» What you will do
Give the count of lines in the data that include "computer", with no other words.

» Data supplied
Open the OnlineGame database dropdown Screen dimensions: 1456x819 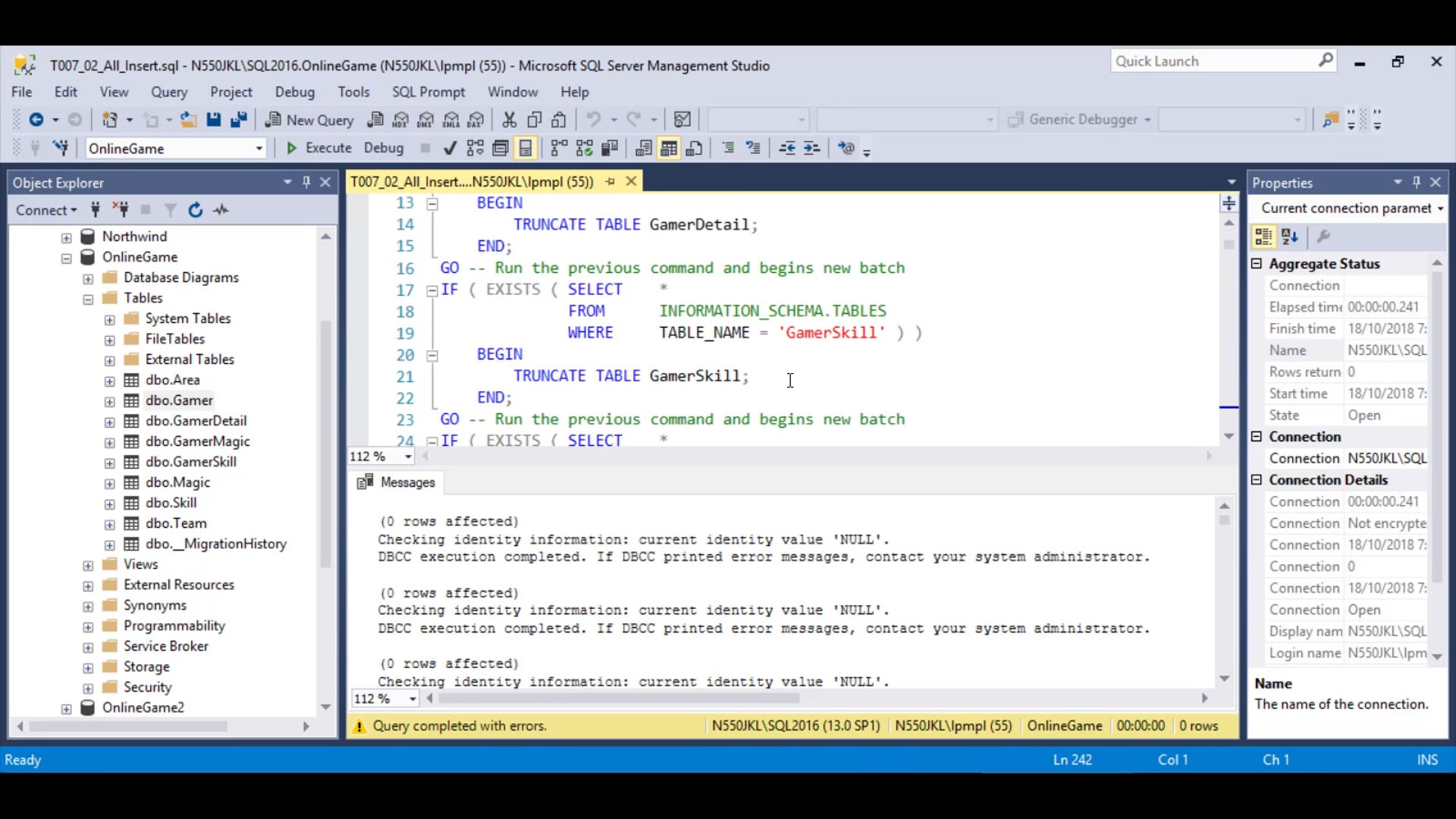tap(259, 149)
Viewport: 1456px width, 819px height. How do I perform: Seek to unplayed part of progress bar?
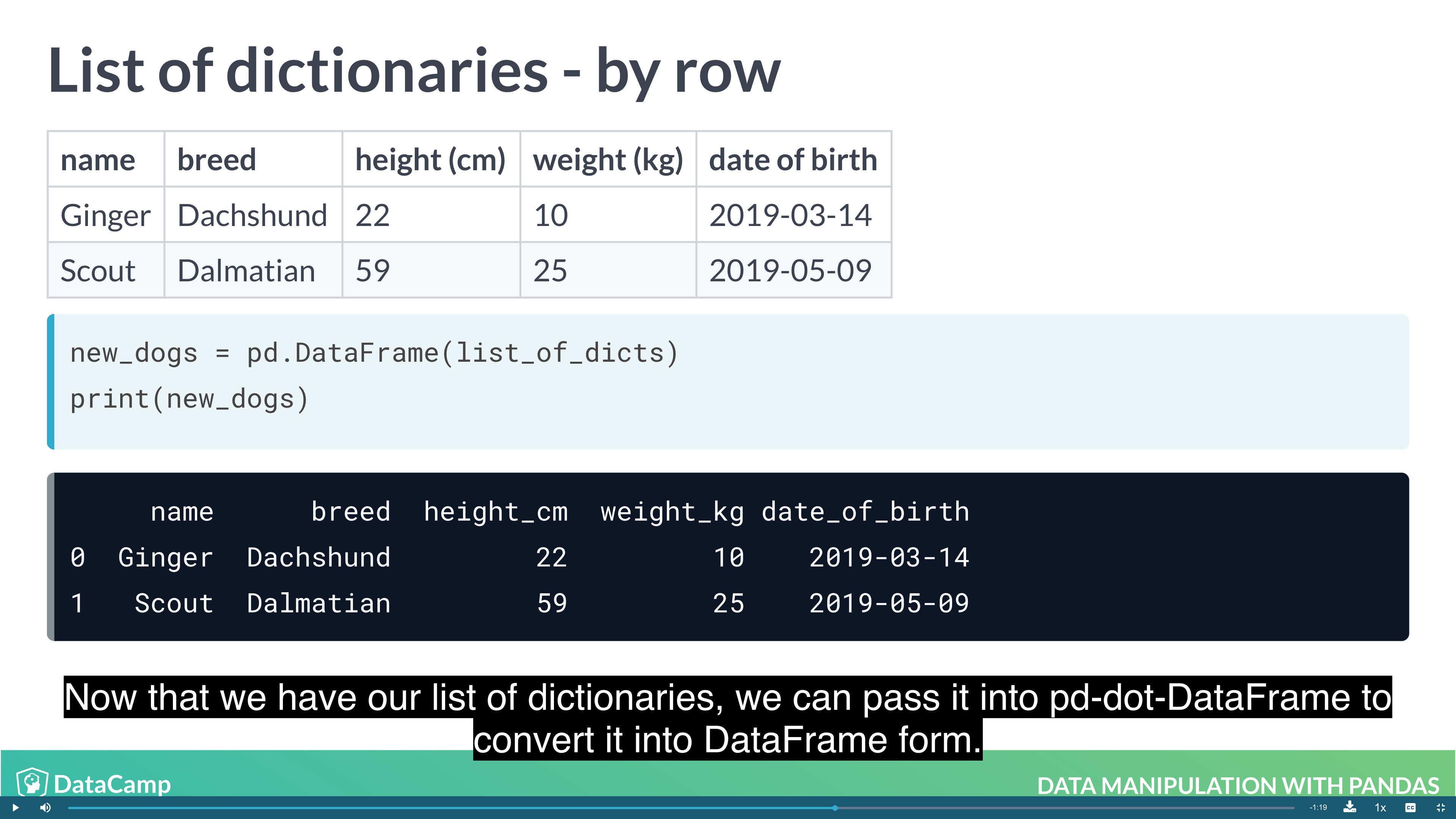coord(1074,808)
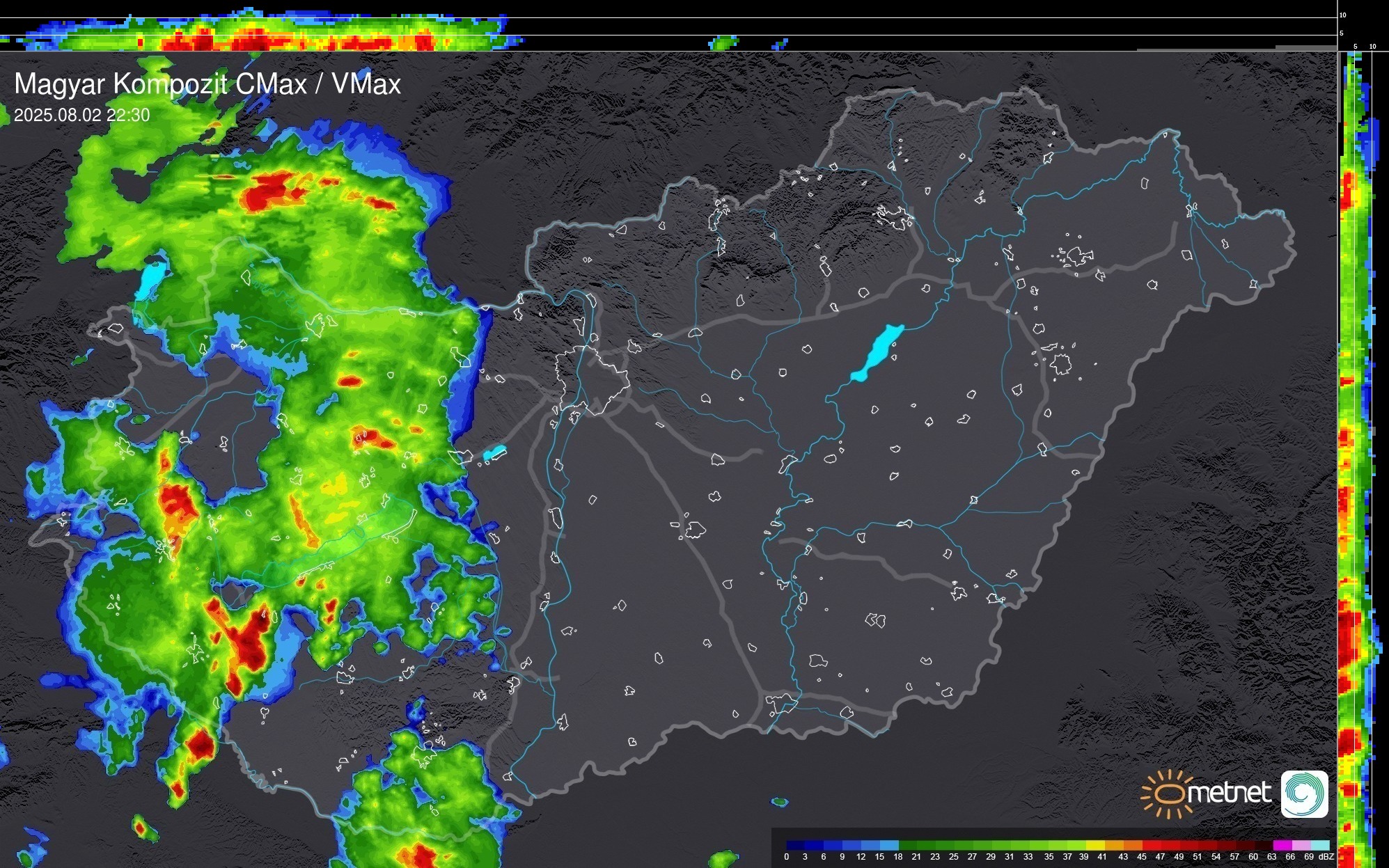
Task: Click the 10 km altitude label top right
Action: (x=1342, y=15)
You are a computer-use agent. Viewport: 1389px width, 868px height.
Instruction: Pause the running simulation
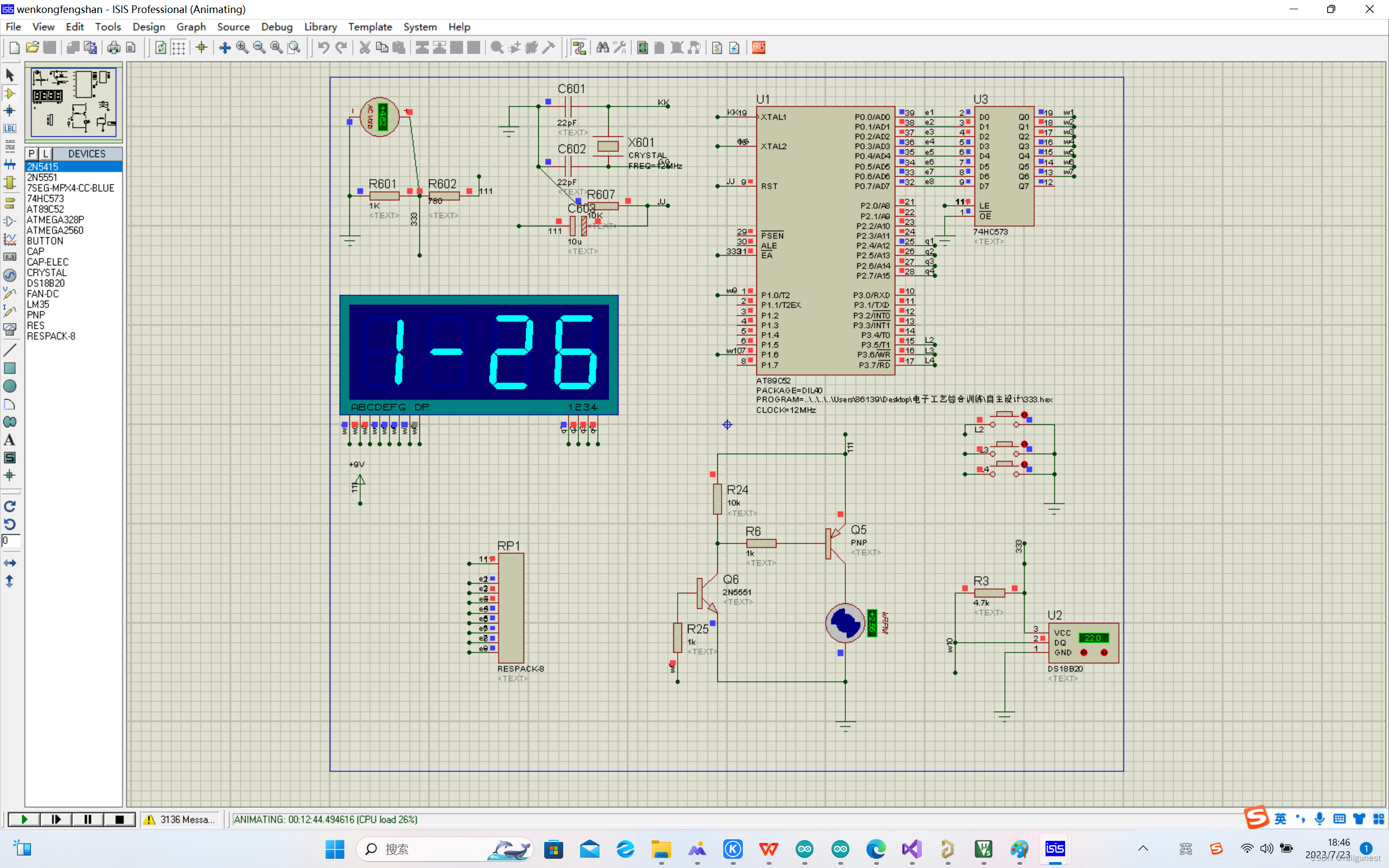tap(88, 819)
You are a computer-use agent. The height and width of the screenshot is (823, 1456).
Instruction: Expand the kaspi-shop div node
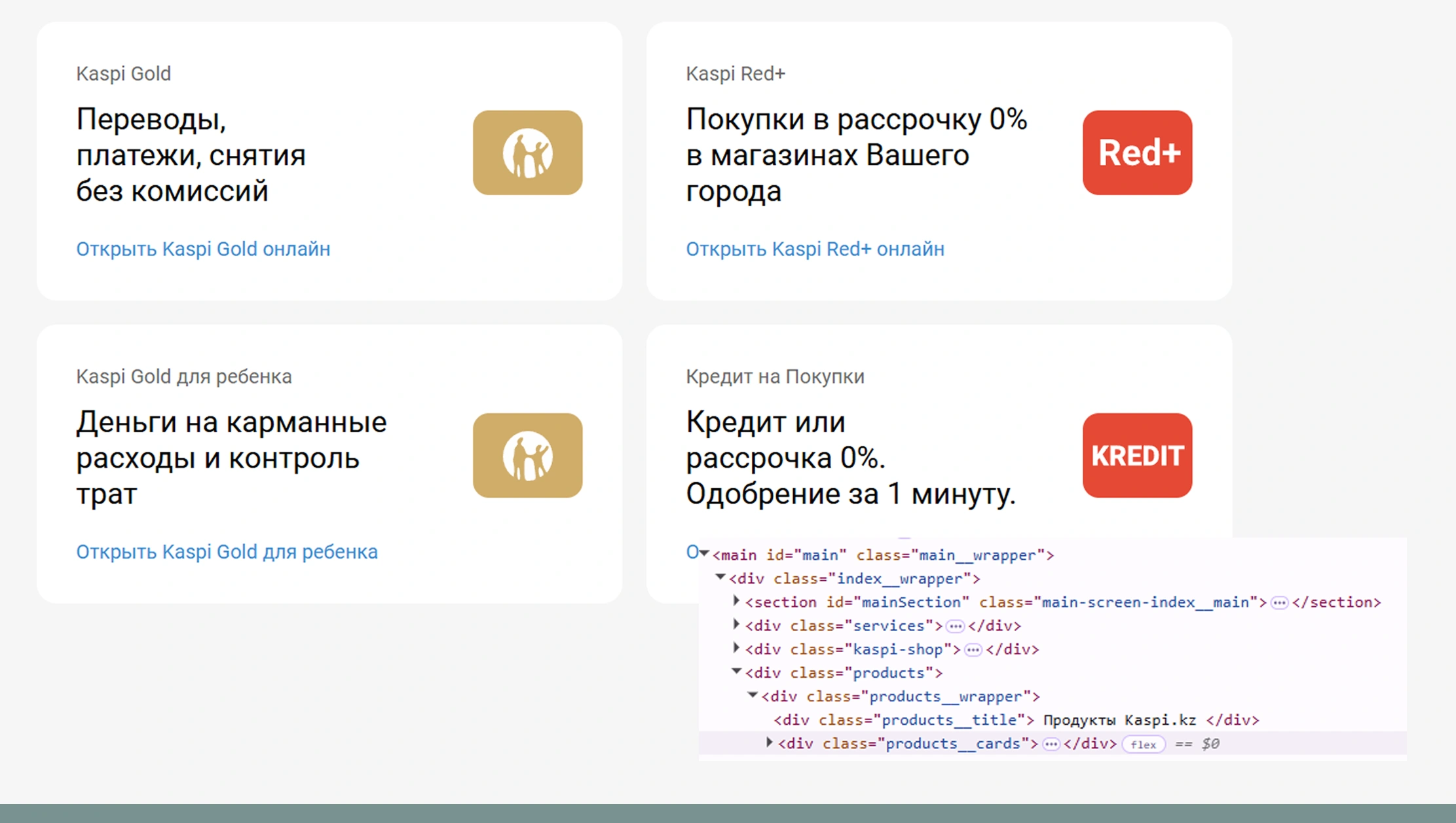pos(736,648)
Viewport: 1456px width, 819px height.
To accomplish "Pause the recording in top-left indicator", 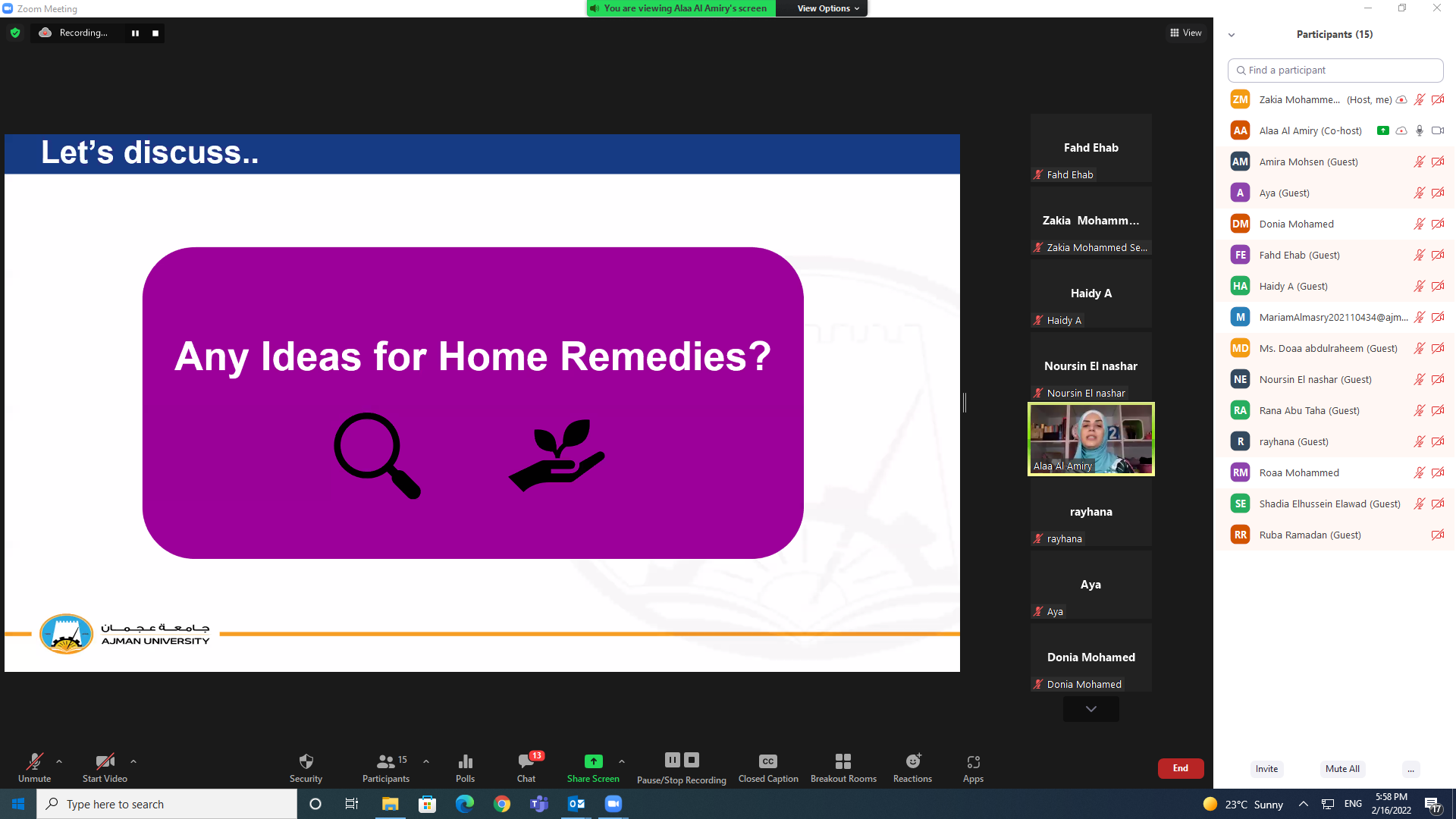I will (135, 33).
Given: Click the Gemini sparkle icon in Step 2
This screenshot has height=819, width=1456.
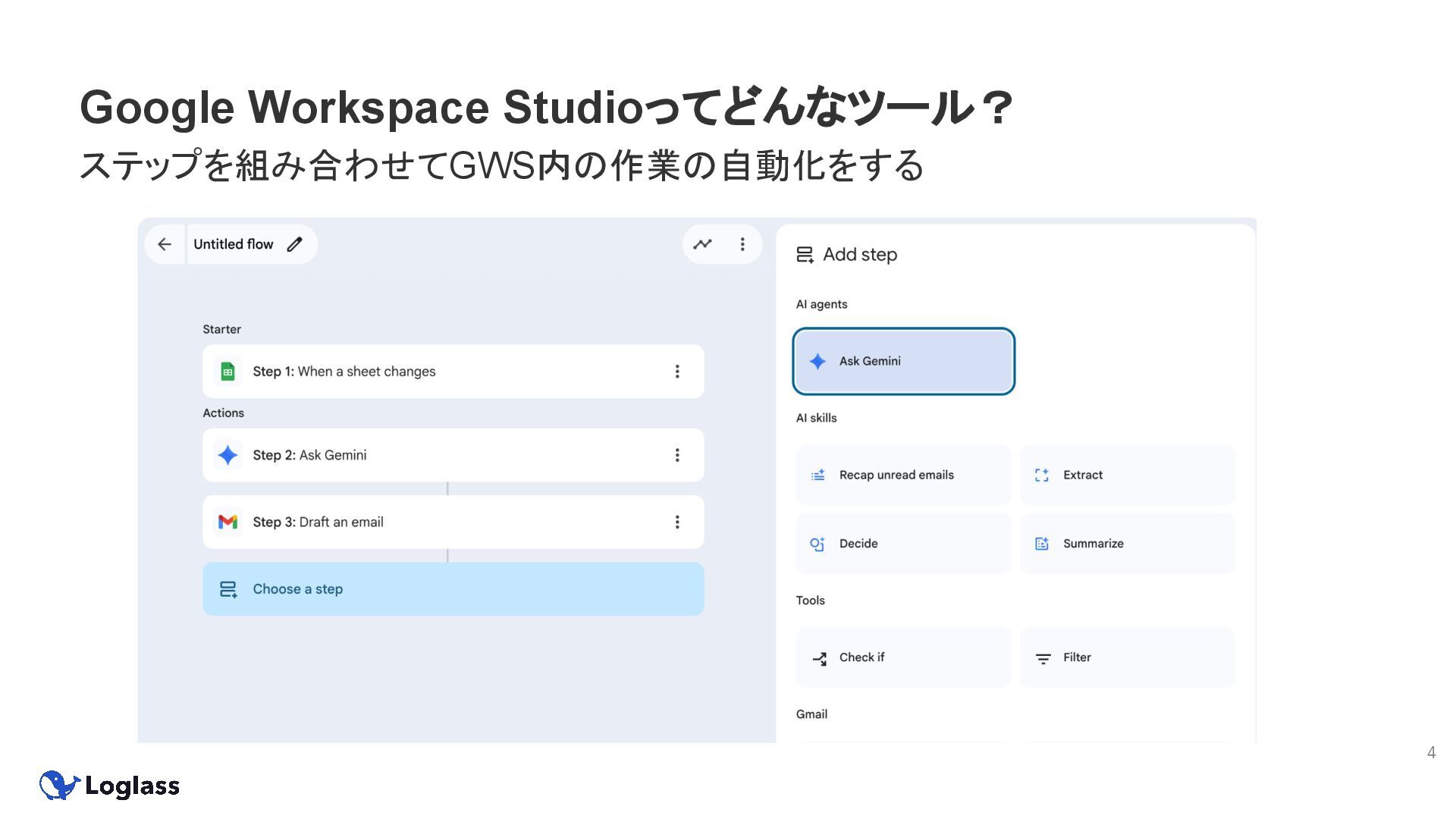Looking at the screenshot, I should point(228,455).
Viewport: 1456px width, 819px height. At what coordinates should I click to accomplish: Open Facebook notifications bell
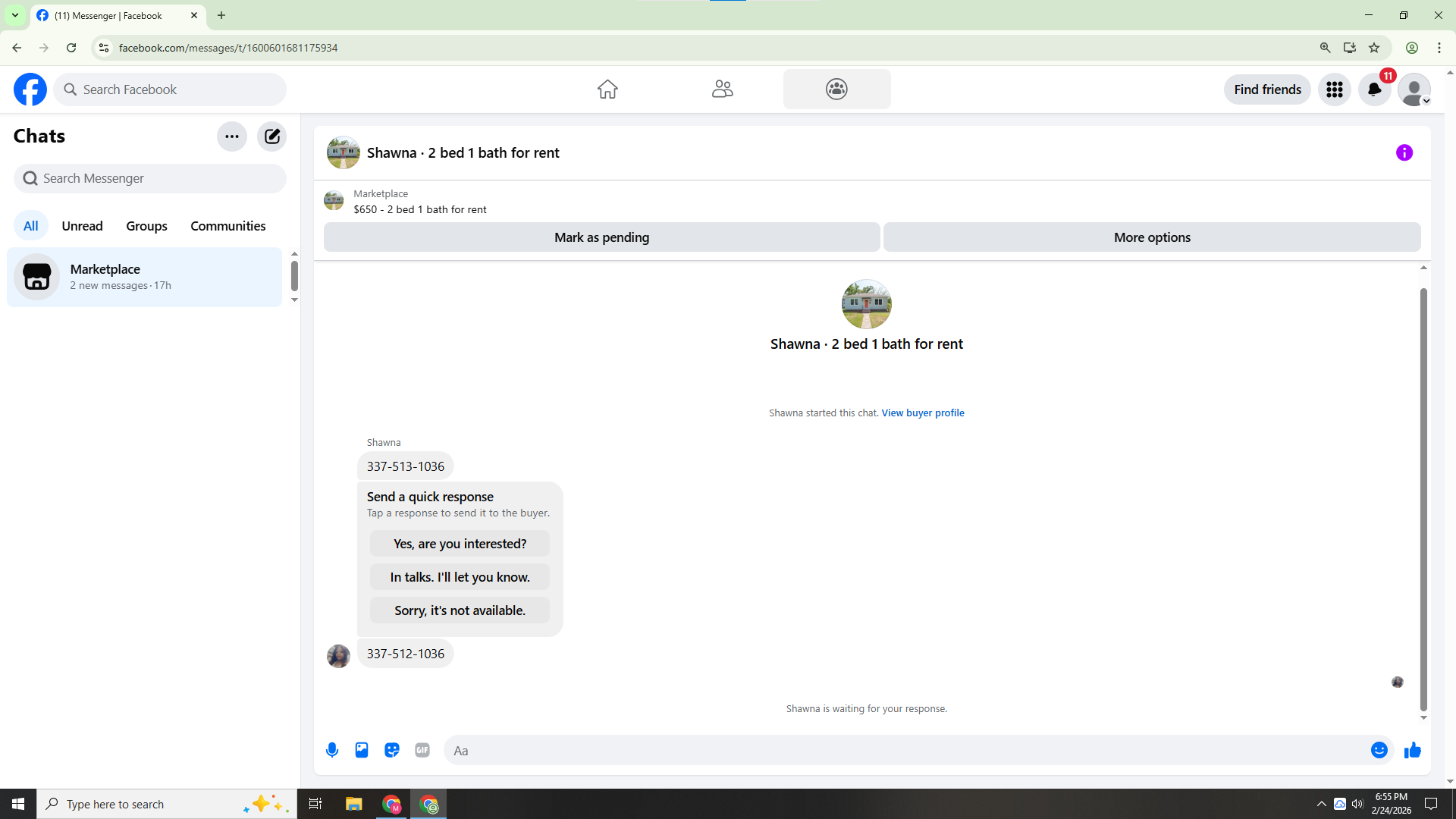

» Output for this task
2